MassimoC/afd-apim-pls

azure front door, private link, api management

Scenario

Simple lab to secure the APIM origin with Private Link in Front Door Premium

Outcomes :

• Origin support for direct private endpoint connectivity is currently limited to Storage (Blob), App Services and ILB; meaning that you cannot use a private endpoint previously created for APIM.
• When AFD is instructed to use a private endpoint to communicate to APIM, a new private endpoint will be created in a microsoft-managed subscription.
• Enabling VirtualNetwork type: External or Internal is not supported for APIM services which have Private Endpoint Connections.

Resources :

• https://learn.microsoft.com/en-us/azure/frontdoor/private-link
• https://learn.microsoft.com/en-us/azure/api-management/private-endpoint

Deployment

Overview of the Azure resources deployed

LAB1

In the LAB1 we do NOT link AFD origin to the APIM private link

az account set --subscription c1537527-abcd-abcd-abcd-abcdabcdabcd

az deployment  group create --resource-group codit-afd-apim-pep --template-file lab1.bicep

The private endpoint is configured for APIM together with the "privatelink.azure-api.net" private DNS zone.

From the jumpbox you can get the APIM gateway IP over the private link.

The AFD probe is working as expected and we can reach the APIM public endpoint via AFD.

# probe endpoint return 200
curl -v https://apim-labz.azure-api.net/status-0123456789abcdef

# apim public endpoint return 200
curl -v "https://apim-labz.azure-api.net/echo/resource?param1=sample&subscription-key=e3a02410591b45988bf4089fa1f23bc7"

# afd public endpoint return 200
curl -v "https://afd-labz.z01.azurefd.net/echo/resource?param1=sample&subscription-key=e3a02410591b45988bf4089fa1f23bc7"

LAB2

With the LAB2 :

• we connect AFD to APIM via private endpoint (new private endpoint created by AFD)
• the APIM public network access of APIM is disabled.

az deployment  group create --resource-group codit-afd-apim-pep --template-file lab2.bicep

As result of the deployment the AFD probe is not healthy anymore.

Once approved the private endpoint, the AFD probe is back to healty.

💡 Note: that Azure Portal do not allow to enable the private link for API Management.

💡 Note : the private endpoint created by AFD is created in an unknown-microsoft-managed subscription.
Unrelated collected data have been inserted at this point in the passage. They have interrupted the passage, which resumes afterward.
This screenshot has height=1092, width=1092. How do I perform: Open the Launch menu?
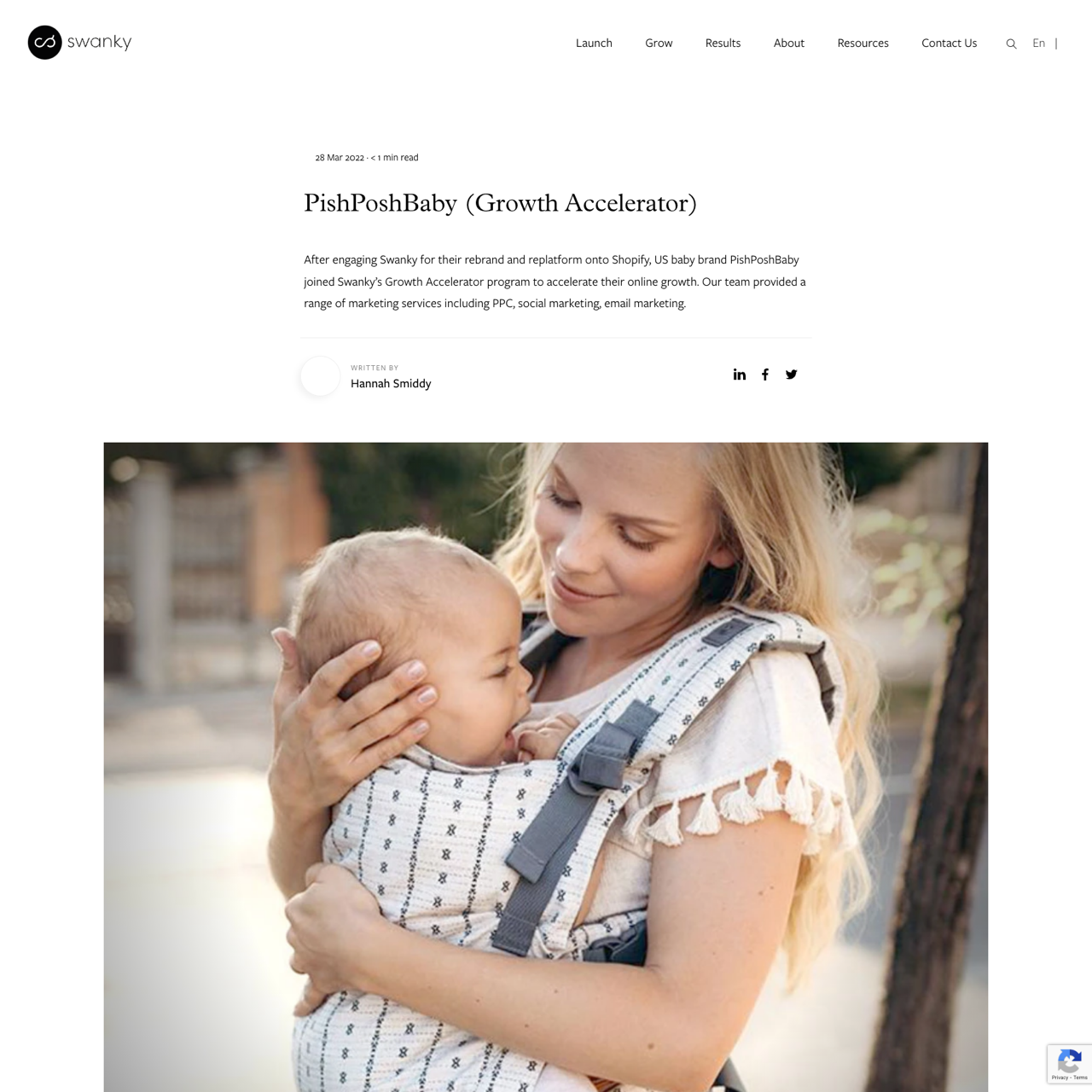[594, 43]
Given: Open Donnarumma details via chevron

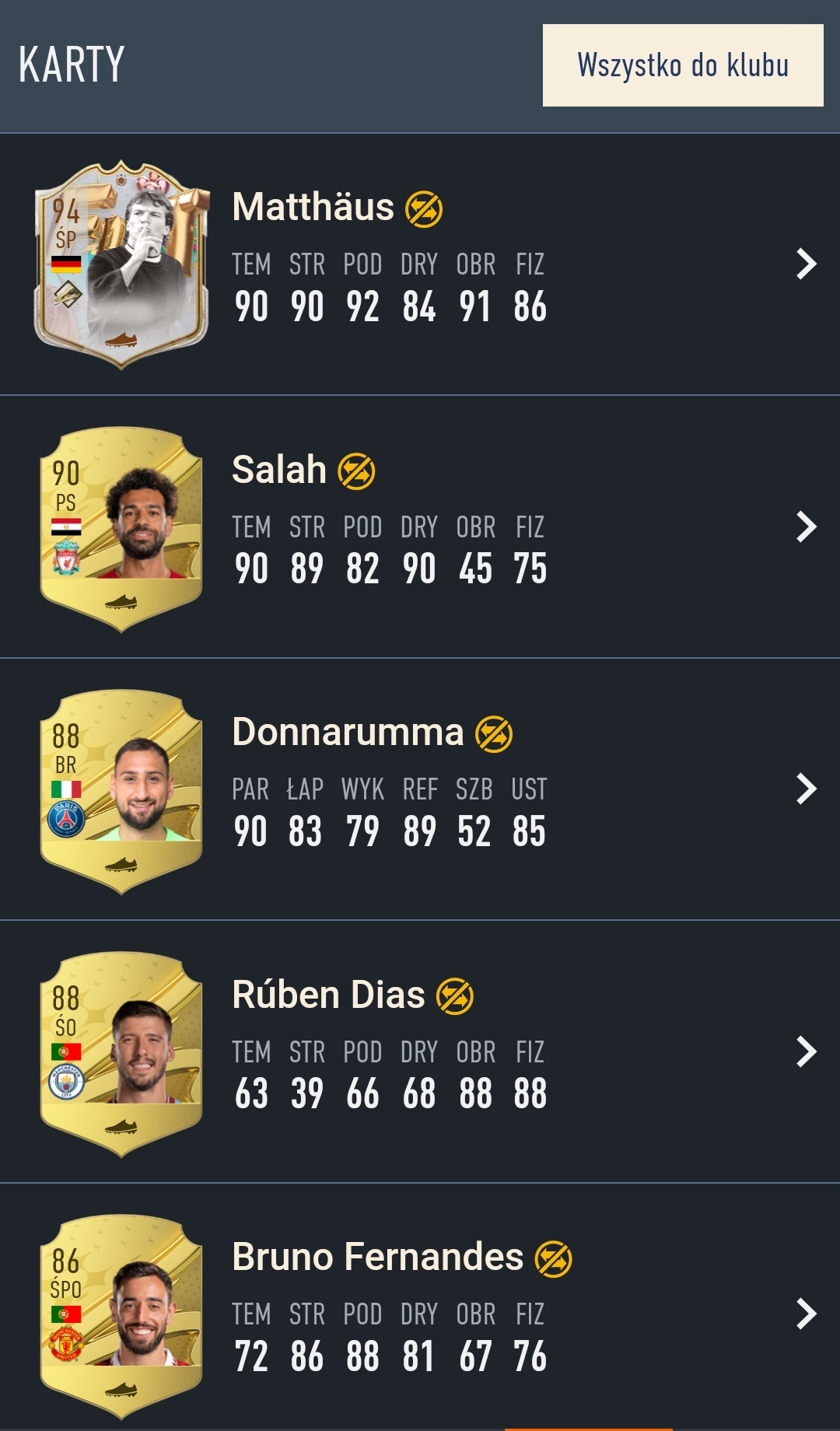Looking at the screenshot, I should tap(807, 789).
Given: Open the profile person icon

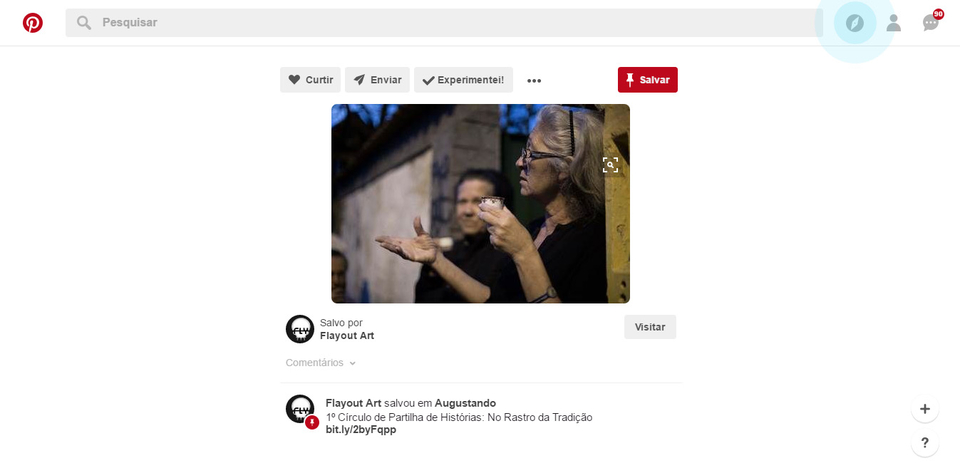Looking at the screenshot, I should click(894, 23).
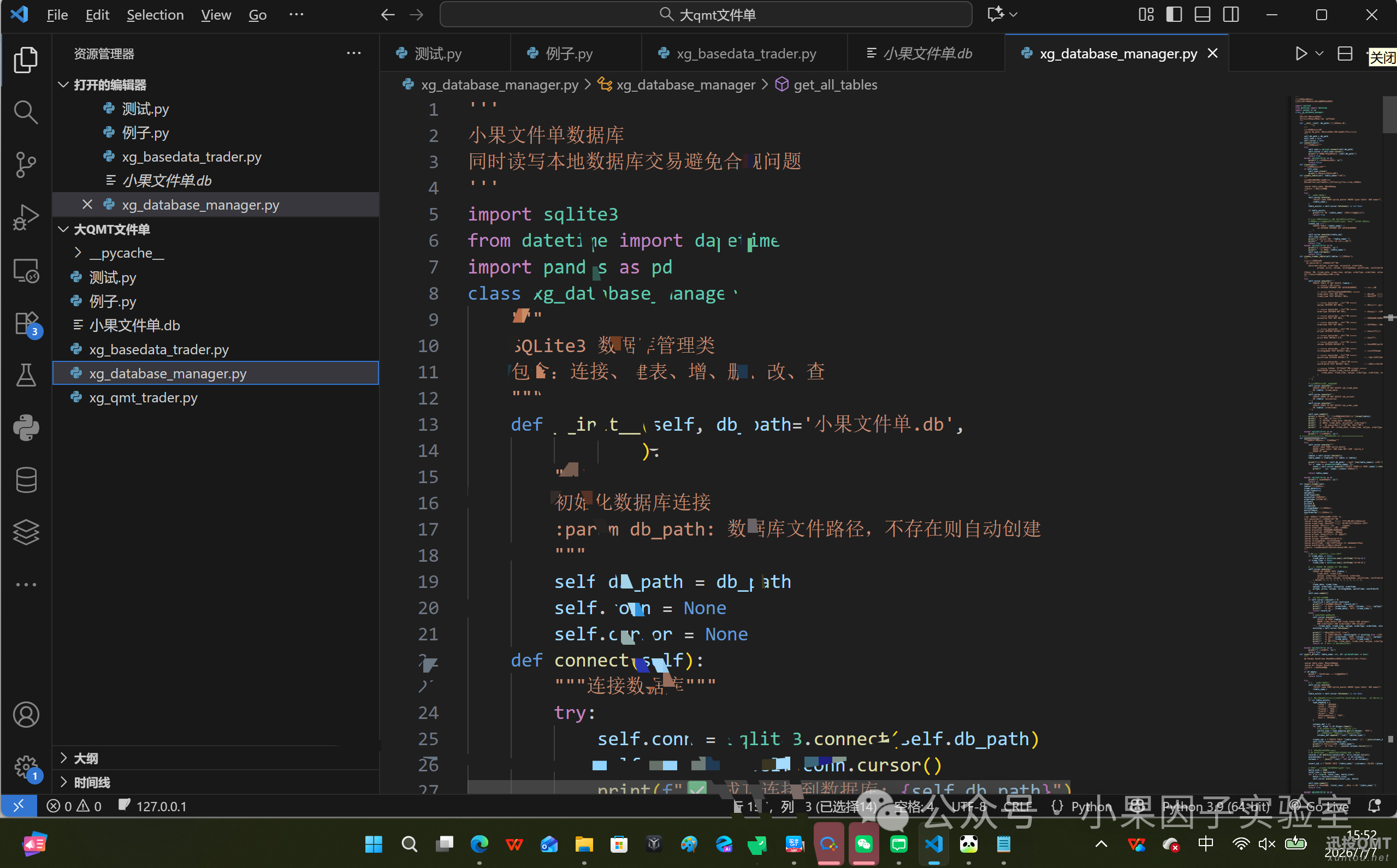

Get the origin details via REST API : https://learn.microsoft.com/en-us/rest/api/frontdoor/azurefrontdoorstandardpremium/afd-origins/get

# probe endpoint return 403
curl -v https://apim-labz.azure-api.net/status-0123456789abcdef

# apim public endpoint return 403
curl -v "https://apim-labz.azure-api.net/echo/resource?param1=sample&subscription-key=e3a02410591b45988bf4089fa1f23bc7"

# afd public endpoint return 200
curl -v "https://afd-labz.z01.azurefd.net/echo/resource?param1=sample&subscription-key=e3a02410591b45988bf4089fa1f23bc7"

LAB3

The goal of the lab3 is to update the APIM network configuration to External to validate whether the change will broke the private endpoint configuration.

az deployment  group create --resource-group codit-afd-apim-pep --template-file lab3.bicep

the deployment fails with the following error : Enabling VirtualNetwork type: External is not supported for service which has Private Endpoint Connections.